While going though the Biggest Loser Challenge through my work I learned a lot about health and fitness and I became a fan of homemade shakes. I thought I would share some of the tips that I learned!
As you go about your diet plan, one thing that you will likely want to make use of from time to time is a smoothie. Smoothies are a great way to get in good nutrition when you’re in a rush, because all you have to do is simply toss the ingredients in a blender and you’re all ready to go.
That said, it’s vital that you learn how to prepare a well-balanced smoothie from a combination of great ingredients.
Let’s look at the main ones that you should consider.
The first ingredient to add into your smoothie to help enhance the thickness as well as give it a nice creamy taste is some yogurt. Make sure that you choose a lower sugar variety, or if you would like more protein, go with Greek yogurt instead.
Add about half to one cup of this in for a decent sized smoothie.
Next up you need your fruit. While you always should try and get a little fresh fruit added in for maximum taste, frozen fruit tends to add texture to the smoothie and will reduce the need to add ice.
When too much ice is added it can taste rather watery when you’re drinking it, so frozen fruit tends to work better.
To help get your healthy fats into the smoothie, flaxseeds are a terrific option. Flaxseeds are high in essential fats and will also pack in some fiber as well. Toss one or two tablespoons into the mix and you’ll be all set.
Just do be aware that the calories from flaxseeds will add up quickly, so make sure that you are measuring them out.
Another great source for your healthy fats is coconut oil. While coconut oil does contain saturated fat, it’s in the form of medium chain triglycerides, which can actually be used as an instant energy source in the diet.
These fats will not have the negative health impacts that most saturated fats would have, so make sure you consider adding them to the smoothie.
Plus, it’ll give it a very unique taste as well.
To help thin out your shake, you’ll need a liquid. Water will dilute the taste so unless you’re on a very low calorie diet, you want to shift away from that option.
Fruit juice will add more flavour, but also really up the sugar content as well so isn’t quite ideal either.
Instead, opt for almond milk.
It’s the perfect addition to any fruit smoothie.
Whey Protein Powder
Finally, for those who struggle to meet their protein needs, protein powder will be a must. Half or a full scoop will instantly add more nutrition to the smoothie and make it a complete meal.
With so many flavour varieties to choose from, you’ll have no problem finding one to add in.
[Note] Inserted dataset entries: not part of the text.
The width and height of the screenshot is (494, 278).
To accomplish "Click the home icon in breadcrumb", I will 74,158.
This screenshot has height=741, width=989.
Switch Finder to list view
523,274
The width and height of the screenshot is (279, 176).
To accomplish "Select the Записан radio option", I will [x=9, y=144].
1.) Almond Milk 2 cups, Calories = 120, Fats = 5g, Carbs = 16g, Fiber = 2g, Sugar = 14g, Protein = 2g
2.) Blueberries ½ cup, Calories = 39.5, Fats = .5, Carbs = 9.5g, Fiber = 2g, Sugar = 6.5g, Protein = .2g
3.) Strawberries ½ cup, Calories = 38.5, Fats = 0, Carbs = 10.1g, Fiber = 2.3g, Sugar = 5g, Protein = .5g
4.) Oats (rolled/old fashion) ¼ cup, Calories = 75, Fats = 1.5g, Carbs = 13.5g, Fiber = 2g, Sugar = .5g, Protein = 2.5g
5.) Spinach handful, Calories = 2
6.) Flaxseed 1tbs, Calories = 53, Fats = 3.6g, Carbs = 3.6g, Fiber = 3g, Sugar = 0 Protein = 2g
7.) Whey Protein 1 scoop, Calories = 90, Fats = 1g, Carbs = 3g, Fiber = .5g, Sugar = 2g, Protein = 17g
8.) Total = Calories 418, Fats 11.6g, Carbs 55.6g, Fiber 11.8g, Sugar 28g, Protein 24.2g
My recommendation would be to make this into two servings depending on how many calories you take in per day. If you are trying to lose weight I would substitute one cup of almond milk for water or ice to cut down on your sugar.